## [TEKST DO PRZECZYTANIA]

Niemieccy kierowcy kupują coraz więcej aut, bo państwo premiuje kupno nowych samochodów. Napędza to produkcję w Polskich fabrykach.
W euforię zakupów wprowadził kierowców rząd Niemiec, który w styczniu postanowił dawać do 2,5 tys. euro premii nabywcom nowych aut, którzy oddadzą na złom pojazd mający ponad dziewięć lat. Na premie Berlin przeznaczył 1,5 mld euro, szacując, że starczy to dla 600 tys. kierowców. Ale do końca marca po premie zgłosiło się już ponad 1 mln kierowców i rząd Niemiec ma dołożyć na nie co najmniej 1 mld euro - czytamy w "GW".
Na szaleństwie zakupów w Niemczech korzysta także część fabryk motoryzacyjnych w Polsce. - Na początku roku wydłużaliśmy przerwę świąteczną, bo nie mieliśmy pewności co do zamówień z powodu kryzysu. Ale teraz pracujemy na trzy zmiany, a nawet w godzinach nadliczbowych - mówi "Gazecie" Bogusław Cieślar, rzecznik Fiat Auto Poland.
Z przymusowymi przestojami pożegnali się też w zakładach Volkswagen Poznań. - Pracujemy na trzy zmiany i mamy pełny portfel zamówień na trzy, cztery tygodnie - mówi w dzienniku Piotr Danielewicz, rzecznik VW Poznań. Ale w tej beczce miodu jest łyżka dziegciu. - Obecnie ponad 90 proc. naszej produkcji to osobowa wersja samochodu Caddy, a dotąd było to ok. 30 proc. A to znaczy, że jest bardzo mało zamówień od firm na samochody dostawcze - tłumaczy Danielewicz.

## [TREŚĆ ZADANIA]
Rozstrzygnij, czy stwierdzenia (a), (b) i (c) zgadzają się z tekstem o niemieckich premiach za zakup nowych aut. Przy każdym odpowiedz „tak” lub „nie” i przytocz dosłownie fragment tekstu, który o tym przesądza.
(a) Rząd Niemiec przeznaczył na premie 1,5 mld euro.
(b) W Fiat Auto Poland na początku roku skrócono przerwę świąteczną.
(c) Osobowa wersja samochodu Caddy to obecnie ponad 90 proc. produkcji VW Poznań.

## [WIERSZE DANYCH]
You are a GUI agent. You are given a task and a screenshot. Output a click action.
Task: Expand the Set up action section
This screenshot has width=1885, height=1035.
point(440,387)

## [ROZWIĄZANIE ĆWICZENIA]
(a) Tak: „Na premie Berlin przeznaczył 1,5 mld euro”.
(b) Nie: „Na początku roku wydłużaliśmy przerwę świąteczną”.
(c) Tak: „Obecnie ponad 90 proc. naszej produkcji to osobowa wersja samochodu Caddy”.